_Text extract_
-------------------------

Programming best practices

lecture
Date

21 May 2024

Plan

  • This week, we will look at a few practices that have the potential to make your code better
  • Here, “better” can mean:
    • more logical organization of code
    • better performance (faster running, and/or less memory consumption)
  • In addition, we will wrap up the first half of the course and talk about any issues/challenges you may have run into
Note

Today’s lecture requires the following Julia packages:

  • Agents
  • BenchmarkTools
  • Random

It would be a good idea to install them now, if your system does not already have them.

  • The “best practices” bit of today’s session is broken down into three major topics:
    1. Abstract types, inheritance and multiple dispatch
    2. Benchmarking
    3. Random numbers

Abstract types and inheritance

  • Some weeks ago, we defined a variational learner type which lives in an unstructured population
  • Last week, we defined one that lives in a grid space
  • Two possible strategies:
  1. Name both types VariationalLearner
    • pro: we can reuse the functions we’ve written that take VariationalLearner objects as arguments, such as speak, learn! and interact!

-------------------------

_Given exercise 1_
In the lecture notes on programming best practices, substitute "memory usage" for "memory consumption" and give the passage from "21 May 2024" up to and including "less memory consumption)".
The lecture notes and these records are unrelated to each other.

Click-target records:
-------------------------

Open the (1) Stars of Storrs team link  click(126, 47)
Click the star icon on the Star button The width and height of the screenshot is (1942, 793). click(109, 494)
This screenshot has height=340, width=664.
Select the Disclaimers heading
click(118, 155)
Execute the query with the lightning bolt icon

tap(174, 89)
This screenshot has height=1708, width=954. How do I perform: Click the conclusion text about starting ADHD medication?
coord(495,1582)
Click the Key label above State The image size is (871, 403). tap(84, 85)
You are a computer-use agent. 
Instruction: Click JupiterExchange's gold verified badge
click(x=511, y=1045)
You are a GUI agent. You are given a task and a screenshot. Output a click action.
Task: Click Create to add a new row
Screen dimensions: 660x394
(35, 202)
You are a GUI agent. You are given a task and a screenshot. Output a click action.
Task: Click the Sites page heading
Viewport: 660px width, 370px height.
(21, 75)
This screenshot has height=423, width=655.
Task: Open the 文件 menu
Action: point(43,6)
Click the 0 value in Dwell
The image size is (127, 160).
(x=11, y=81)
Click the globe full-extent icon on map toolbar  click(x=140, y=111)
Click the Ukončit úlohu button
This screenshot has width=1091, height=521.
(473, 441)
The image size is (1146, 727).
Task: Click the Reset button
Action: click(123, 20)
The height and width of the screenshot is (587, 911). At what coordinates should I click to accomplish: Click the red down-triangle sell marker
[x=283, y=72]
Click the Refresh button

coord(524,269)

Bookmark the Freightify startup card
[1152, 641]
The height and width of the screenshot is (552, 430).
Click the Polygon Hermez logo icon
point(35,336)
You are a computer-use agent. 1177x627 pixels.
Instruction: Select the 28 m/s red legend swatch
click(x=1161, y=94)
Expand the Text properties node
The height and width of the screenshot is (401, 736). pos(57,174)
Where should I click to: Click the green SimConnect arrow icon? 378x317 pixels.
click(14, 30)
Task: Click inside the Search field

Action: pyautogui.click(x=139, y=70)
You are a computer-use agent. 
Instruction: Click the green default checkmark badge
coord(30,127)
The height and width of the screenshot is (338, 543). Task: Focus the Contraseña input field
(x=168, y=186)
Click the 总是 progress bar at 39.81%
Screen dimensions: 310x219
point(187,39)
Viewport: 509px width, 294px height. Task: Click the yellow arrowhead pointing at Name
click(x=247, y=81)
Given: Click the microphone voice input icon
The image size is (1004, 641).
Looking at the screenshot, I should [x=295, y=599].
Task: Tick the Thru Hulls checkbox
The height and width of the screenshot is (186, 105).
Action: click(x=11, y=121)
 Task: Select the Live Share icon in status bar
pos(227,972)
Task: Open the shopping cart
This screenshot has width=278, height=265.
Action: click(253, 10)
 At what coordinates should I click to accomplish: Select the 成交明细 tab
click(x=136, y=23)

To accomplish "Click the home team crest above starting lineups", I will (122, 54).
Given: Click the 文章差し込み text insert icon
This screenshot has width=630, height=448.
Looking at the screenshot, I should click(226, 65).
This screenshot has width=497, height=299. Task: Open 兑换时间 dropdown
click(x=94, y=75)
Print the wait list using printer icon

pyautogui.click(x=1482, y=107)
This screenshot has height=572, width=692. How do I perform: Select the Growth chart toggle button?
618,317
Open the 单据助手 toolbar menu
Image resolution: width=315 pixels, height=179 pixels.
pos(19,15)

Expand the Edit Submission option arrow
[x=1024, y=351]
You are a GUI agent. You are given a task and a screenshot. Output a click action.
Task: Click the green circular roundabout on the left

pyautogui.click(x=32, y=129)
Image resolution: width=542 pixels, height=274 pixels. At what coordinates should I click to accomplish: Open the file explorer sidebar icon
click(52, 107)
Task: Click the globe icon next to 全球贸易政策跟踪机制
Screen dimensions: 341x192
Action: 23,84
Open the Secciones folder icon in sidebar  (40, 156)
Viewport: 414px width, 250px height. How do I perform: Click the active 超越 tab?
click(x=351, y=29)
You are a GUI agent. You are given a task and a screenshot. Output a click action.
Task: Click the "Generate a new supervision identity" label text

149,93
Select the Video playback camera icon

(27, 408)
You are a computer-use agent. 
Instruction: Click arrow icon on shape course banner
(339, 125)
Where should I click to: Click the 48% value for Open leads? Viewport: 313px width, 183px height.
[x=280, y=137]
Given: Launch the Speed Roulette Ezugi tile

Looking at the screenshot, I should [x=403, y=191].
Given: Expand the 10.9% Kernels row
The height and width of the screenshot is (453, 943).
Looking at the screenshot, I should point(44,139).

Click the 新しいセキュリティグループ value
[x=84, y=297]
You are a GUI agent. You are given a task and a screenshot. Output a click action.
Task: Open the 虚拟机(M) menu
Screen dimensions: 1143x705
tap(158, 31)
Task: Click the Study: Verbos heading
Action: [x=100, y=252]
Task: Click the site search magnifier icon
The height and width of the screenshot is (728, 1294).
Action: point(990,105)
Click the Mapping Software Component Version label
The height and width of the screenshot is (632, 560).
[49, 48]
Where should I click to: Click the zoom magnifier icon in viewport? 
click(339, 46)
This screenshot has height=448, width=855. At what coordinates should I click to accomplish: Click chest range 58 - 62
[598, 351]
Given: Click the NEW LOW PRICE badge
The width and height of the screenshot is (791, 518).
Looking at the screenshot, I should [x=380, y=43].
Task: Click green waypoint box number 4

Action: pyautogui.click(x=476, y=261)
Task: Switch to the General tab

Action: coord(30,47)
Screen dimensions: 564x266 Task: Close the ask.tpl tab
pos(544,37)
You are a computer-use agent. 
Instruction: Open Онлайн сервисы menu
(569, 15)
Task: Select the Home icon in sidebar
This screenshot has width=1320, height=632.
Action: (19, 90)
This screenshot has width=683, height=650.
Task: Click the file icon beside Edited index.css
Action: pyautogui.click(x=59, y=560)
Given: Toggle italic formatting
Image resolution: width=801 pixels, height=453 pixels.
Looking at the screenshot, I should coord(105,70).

-------------------------

_Given exercise 2_
Render the records from the line with "Bookmark the Freightify startup card" up to and including the line with "click(14, 30)" as a JSON list of strings, one string per line, leaving out blank lines.

_Written response 1_
21 May 2024

Plan

  • This week, we will look at a few practices that have the potential to make your code better
  • Here, “better” can mean:
    • more logical organization of code
    • better performance (faster running, and/or less memory usage)

_Written response 2_
[
  "Bookmark the Freightify startup card",
  "[1152, 641]",
  "The height and width of the screenshot is (552, 430).",
  "Click the Polygon Hermez logo icon",
  "point(35,336)",
  "You are a computer-use agent. 1177x627 pixels.",
  "Instruction: Select the 28 m/s red legend swatch",
  "click(x=1161, y=94)",
  "Expand the Text properties node",
  "The height and width of the screenshot is (401, 736). pos(57,174)",
  "Where should I click to: Click the green SimConnect arrow icon? 378x317 pixels.",
  "click(14, 30)"
]